What does stand though, is the title track. Indeed, I’ve become very fond of it during this week. In short, I think it is one of the best psychedelic tracks of the era. It has an amazing, jittery rhythm (especially Jimmy Page’s guitar is amazing) both in the playing and in Donovan’s vocal delivery. It somewhat stutters along, while still retaining a perfect sense of swing, like a drunk finding grace in his hazy state of mind. The final sound is somewhat psyched-out, but in an oddly sunny way. Say of it what you like, but I have to give Donovan some big credits for anticipating psychedelic rock so early on in such a complete way.

There is something more to it. Despite the feel-good tone working overtime, the song is also somewhat sinister lyrically. The guy is maybe a little too convinced that he will conquer the girl.

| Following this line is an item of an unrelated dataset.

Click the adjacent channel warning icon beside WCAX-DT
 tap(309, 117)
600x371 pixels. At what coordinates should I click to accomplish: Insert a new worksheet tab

It might be just me, but when Donovan sings he’s going to blow the girl’s mind and that she will be his, he does so in a voice that is perhaps a little too possessive; menacing even. “Every trick in the book, that I can find” doesn’t sound like he wants to persuade her with his natural appeal. In a way this reminds me of Creedence Clearwater Revival’s cover of I Put a Spell on You, a song that is more open about the singer’s dark intentions to basically enslave his lover.

But yeah, it might just be me. I don’t mind it actually, a little dark edge can always help a feel good song from becoming a little too light. Above all Sunshine Superman oozes a kind of cool that I think is harder to achieve than the bright surface suggests. Even Donovan himself couldn’t match it, when he re-recorded the song in the early eighties in a more dad-rock style that isn’t bad, but misses the point of what makes the original so special.

I’m not sure I would call this song really timeless as this is about as sixties as it gets, but here I don’t give a damn as this is an awesome song. Whereas DC Comic’s Superman is appearing in increasingly gloomy and dull movies, Donovan’s Sunshine Superman keeps shining brightly and happily until eternity.
9/10

Other versions:
Oh yeah, this is my kind of playlist! Like a lot of sixties classics Sunshine Superman has been covered tons of times, in every almost style imaginable. Despite the hippie stigma Donovan carries around this songs seems to have found appeal everywhere. There are few covers in this long list that feel like completely faithful copies. For better or worse, it inspires approaches in every direction.

Of course not everything is completely captivating. The lounge jazz approach Emilie-Claire Barlow is nice enough, but hardly revelatory. On the other side of the spectrum we find no less than frenetic punk masters Hüsker Dü, delivering one of the best versions. I also really liked the interpretation by Ricky Lee Jones. I can’t quite say if her off-kilter singing is dreadful or inspired, but it gets to me. Mike Vicker’s cover is the weirdest of the bunch and it switches between annoying and brilliant every few seconds. It does contain a chant that goes “Donovan, Donovan, Donovan”, so that is something that counts in its favour.

What else is there? A 10 minute free jazz interpretation by Dr. Lonnie Smith. It doesn’t take long before the sound of Donovan vanishes completely there, but it’s still a solid jazz workout. It should be said that there are a lot of instrumental-only versions here, on piano, guitar, sitar, you name it. The nice thing about these is that they highlight what a wonderful, musical composition Sunshine Superman is.

As usual with these lists there is no sense in going through every cover one by one. Let me just say that if you don’t like Donovan’s original for some mysterious reason, there might still be a perfect Sunshine Superman for you somewhere around here. If not, there is the Happy Monday's song named Donovan in which Sunshine Superman gets quoted and the hippie singer gets mocked.